┌─ Исходный текст
Пораженный внезапной точностью его определения, я “проглотил реплику”.
Теперь я думаю, что Вадим не просто “попал в точку” — он сказал нечто, повлиявшее на все мое мироощущение, — такими “случайно” брошенными фразами лепили мое “я” в ту пору еще два человека: Петр Палиевский и Георгий Гачев. То, что я “погрузился” в национальную проблематику, что увидел в официозной доктрине “дружбы народов” реальность, куда более мощную (и опасную), чем может вместить любая доктрина, — к этому ощущению “невзначай” подтолкнул меня — Вадим.
Он и сам к нему повернулся. Но не к “немецкому” началу — к русскому. Долетела до меня его фраза, застрявшая в устных “анналах” ИМЛИ:
— Надо заниматься разработкой русской национальной идеи.
Это было сказано где-то около 1963 года.
Прежний Вадим — увлеченный толкователь Маяковского и знаток авангарда — исчезает с моего горизонта.
Появляется — громкий вождь “тихой” русской лирики.
* * *
В начале 60-х годов декорация моей жизни меняется: из “Литературной газеты” я перехожу в журнал “Знамя”. Вскоре Борис Слуцкий приводит туда Станислава Куняева. Я — сотрудник отдела критики, Станислав — заведующий отделом поэзии. Мы сидим в большой комнате первого этажа; комната похожа на каминную залу; окна — в полный рост человека; мимо нас все время шаркает бульварная толпа: видны юбки и брюки; но и мы с улицы видны, как в витрине; к нам все время заваливаются “братья по жанру”.
Особенно много поэтов. Комната превращается в нечто среднее между поэтическим клубом и залом ожидания. Кто-то кого-то ищет, ждет, находит, просит денег, ругает, целует, уводит, приводит. Стихи висят в воздухе вперемежку с дружеской бранью. Выделяется талантом и статью Анатолий Передреев; затем появляется Николай Рубцов (стати никакой, талант торчит зубцами); заходит и Владимир Соколов (держится на особицу).
Тон задают студенты Литинститута (институт — в том же, что и редакция, дворе): бессребреники, собравшиеся со всех концов России и мыкающиеся по общагам. Этот тон жизни (как он описан впоследствии одним из преподавателей Литинститута) определяется двумя факторами: обилием водки и невероятной серьезностью при выяснении того, кто гений.
Второе меня раздражает, первое отпугивает. Я от стихийных сборищ уклоняюсь, хотя зовут меня от чистого сердца и искренне не понимают, чего я упираюсь. Я ссылаюсь на лютость жены: это единственный довод, которому верят (кажется, с той поры о моей кроткой жене идет слух, что она мегера).
└─
Поставленная задача 1:
Перепишите часть исходного текста начиная со слов «Он и сам к нему» и до слов «около 1963 года.» включительно, заменив «ИМЛИ» на «Литинститута».
┌─ Предоставленные материалы
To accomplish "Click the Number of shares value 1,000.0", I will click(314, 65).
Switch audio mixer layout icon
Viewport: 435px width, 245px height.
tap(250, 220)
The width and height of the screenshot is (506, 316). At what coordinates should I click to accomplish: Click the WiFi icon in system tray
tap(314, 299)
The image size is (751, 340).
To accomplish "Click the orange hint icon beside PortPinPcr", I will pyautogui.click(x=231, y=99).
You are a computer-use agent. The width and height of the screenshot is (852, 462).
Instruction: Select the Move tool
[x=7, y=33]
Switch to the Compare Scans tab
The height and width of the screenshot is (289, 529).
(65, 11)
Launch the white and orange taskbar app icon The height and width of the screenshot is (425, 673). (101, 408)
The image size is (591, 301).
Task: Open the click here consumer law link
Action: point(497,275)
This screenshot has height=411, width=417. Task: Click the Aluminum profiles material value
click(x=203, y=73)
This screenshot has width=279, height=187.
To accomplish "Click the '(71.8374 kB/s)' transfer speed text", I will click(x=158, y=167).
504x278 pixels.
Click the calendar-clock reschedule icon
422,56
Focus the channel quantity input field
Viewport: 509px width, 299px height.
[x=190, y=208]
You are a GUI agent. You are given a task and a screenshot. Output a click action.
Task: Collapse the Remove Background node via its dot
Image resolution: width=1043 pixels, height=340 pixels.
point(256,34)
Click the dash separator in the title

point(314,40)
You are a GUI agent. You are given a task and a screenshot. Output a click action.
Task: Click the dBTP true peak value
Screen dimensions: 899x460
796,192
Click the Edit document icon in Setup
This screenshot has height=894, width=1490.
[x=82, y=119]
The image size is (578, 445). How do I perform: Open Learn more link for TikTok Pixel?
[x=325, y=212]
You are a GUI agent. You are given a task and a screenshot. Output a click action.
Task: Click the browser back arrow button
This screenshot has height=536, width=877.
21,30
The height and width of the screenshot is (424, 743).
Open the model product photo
└─
Поставленная задача 2:
Выведите строки записей с самого начала и до строки с «tap(314, 299)» включительно в виде JSON-списка строк, по одной строке списка на каждую строку записей, без пустых строк.

Результат 1:
Он и сам к нему повернулся. Но не к “немецкому” началу — к русскому. Долетела до меня его фраза, застрявшая в устных “анналах” Литинститута:
— Надо заниматься разработкой русской национальной идеи.
Это было сказано где-то около 1963 года.

Результат 2:
[
  "To accomplish \"Click the Number of shares value 1,000.0\", I will click(314, 65).",
  "Switch audio mixer layout icon",
  "Viewport: 435px width, 245px height.",
  "tap(250, 220)",
  "The width and height of the screenshot is (506, 316). At what coordinates should I click to accomplish: Click the WiFi icon in system tray",
  "tap(314, 299)"
]